Brief: Your answer must be an exact copy of the records below, minus any images.

Exercise data:
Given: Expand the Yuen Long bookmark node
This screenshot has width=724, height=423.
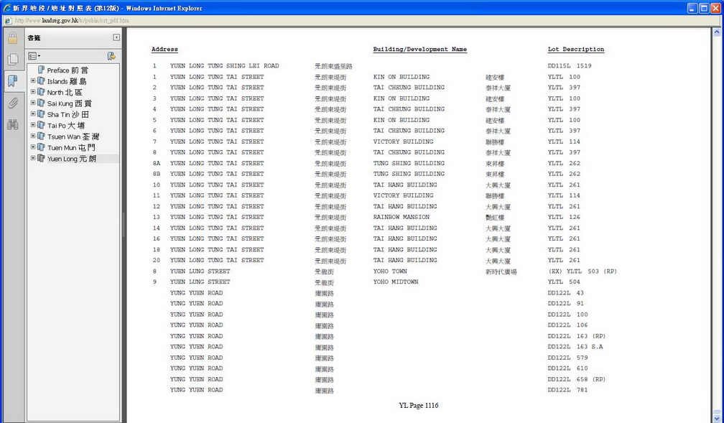Looking at the screenshot, I should [x=33, y=158].
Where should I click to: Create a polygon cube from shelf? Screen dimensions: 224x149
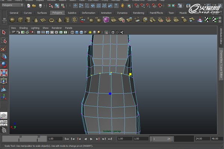pyautogui.click(x=20, y=20)
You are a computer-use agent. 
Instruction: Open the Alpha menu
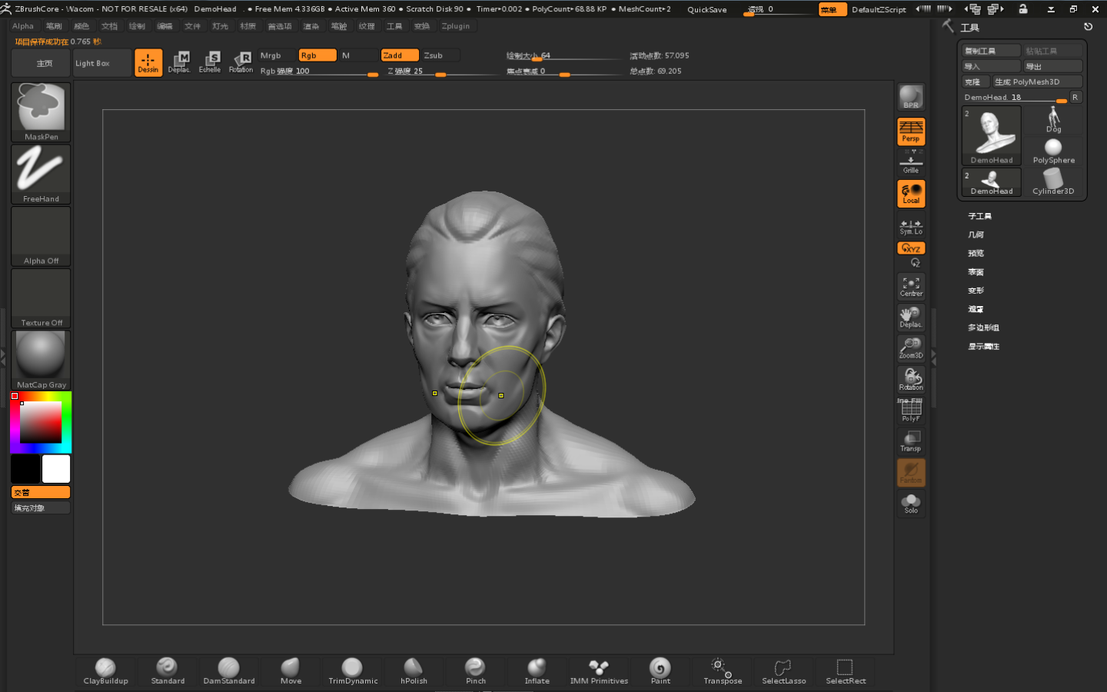23,26
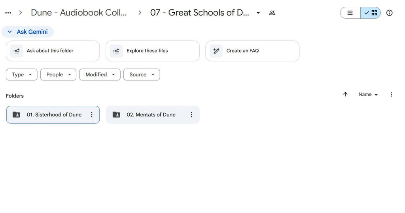Click Ask about this folder
This screenshot has width=405, height=213.
point(53,51)
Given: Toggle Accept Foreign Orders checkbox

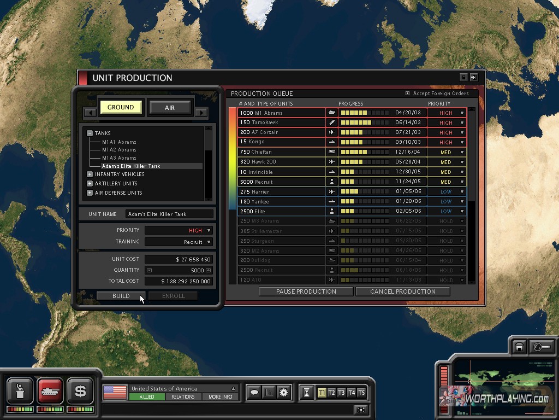Looking at the screenshot, I should (407, 94).
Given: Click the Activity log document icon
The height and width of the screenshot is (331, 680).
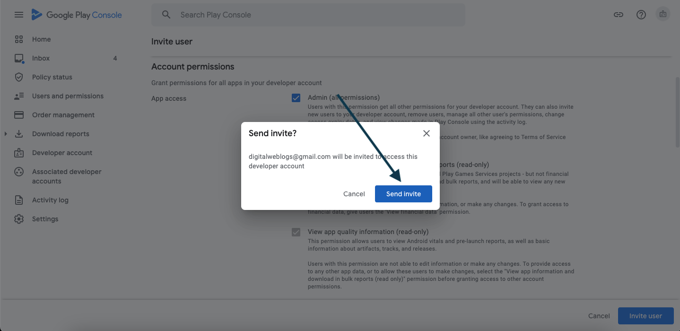Looking at the screenshot, I should click(x=19, y=200).
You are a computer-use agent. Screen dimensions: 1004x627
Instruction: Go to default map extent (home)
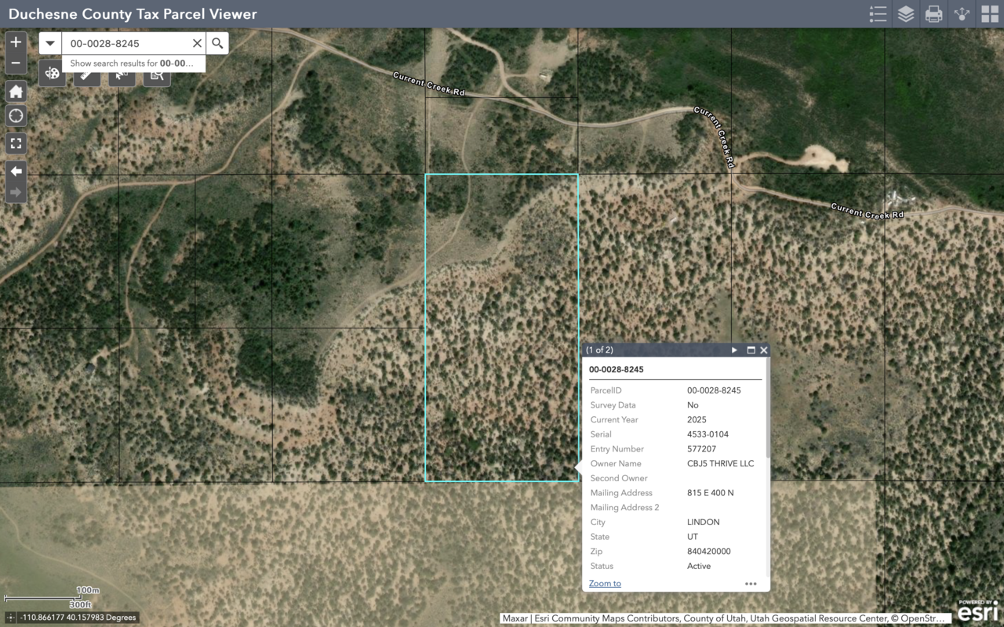16,92
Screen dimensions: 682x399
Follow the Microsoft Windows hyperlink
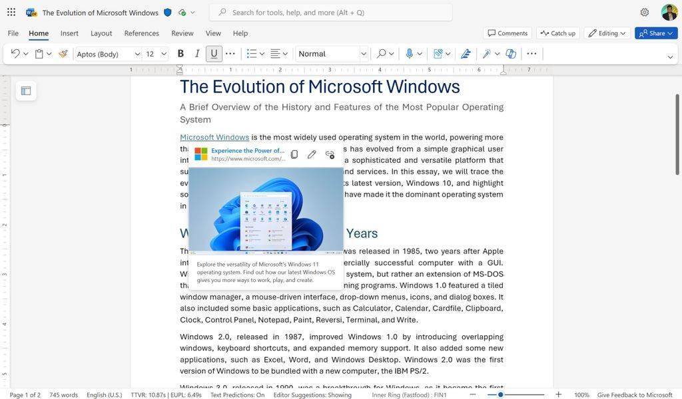point(214,138)
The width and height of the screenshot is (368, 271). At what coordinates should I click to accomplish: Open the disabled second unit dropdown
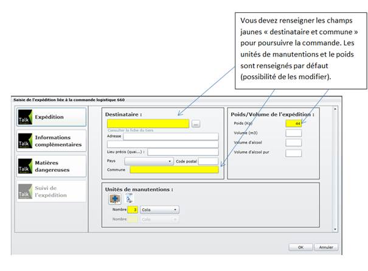159,219
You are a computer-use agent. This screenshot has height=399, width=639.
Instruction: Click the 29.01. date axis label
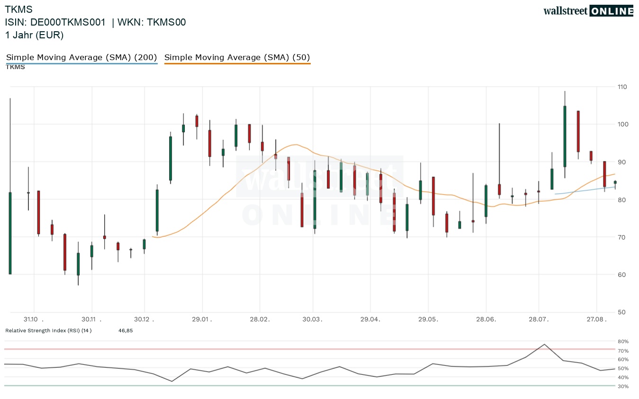pyautogui.click(x=202, y=319)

Answer space:
Given: Expand the Yuen Long bookmark node
This screenshot has width=724, height=423.
Looking at the screenshot, I should [x=33, y=158].
Where should I click to: Create a polygon cube from shelf? Screen dimensions: 224x149
pyautogui.click(x=20, y=20)
You are a computer-use agent. 
Instruction: Open the Alpha menu
23,26
Click Ask about this folder
This screenshot has width=405, height=213.
point(53,51)
Given: Toggle Accept Foreign Orders checkbox

Looking at the screenshot, I should (407, 94).
Given: Click the Activity log document icon
The height and width of the screenshot is (331, 680).
Looking at the screenshot, I should click(x=19, y=200).
You are a computer-use agent. Screen dimensions: 1004x627
Instruction: Go to default map extent (home)
16,92
Screen dimensions: 682x399
Follow the Microsoft Windows hyperlink
point(214,138)
The width and height of the screenshot is (368, 271). At what coordinates should I click to accomplish: Open the disabled second unit dropdown
159,219
You are a computer-use agent. This screenshot has height=399, width=639.
Instruction: Click the 29.01. date axis label
pyautogui.click(x=202, y=319)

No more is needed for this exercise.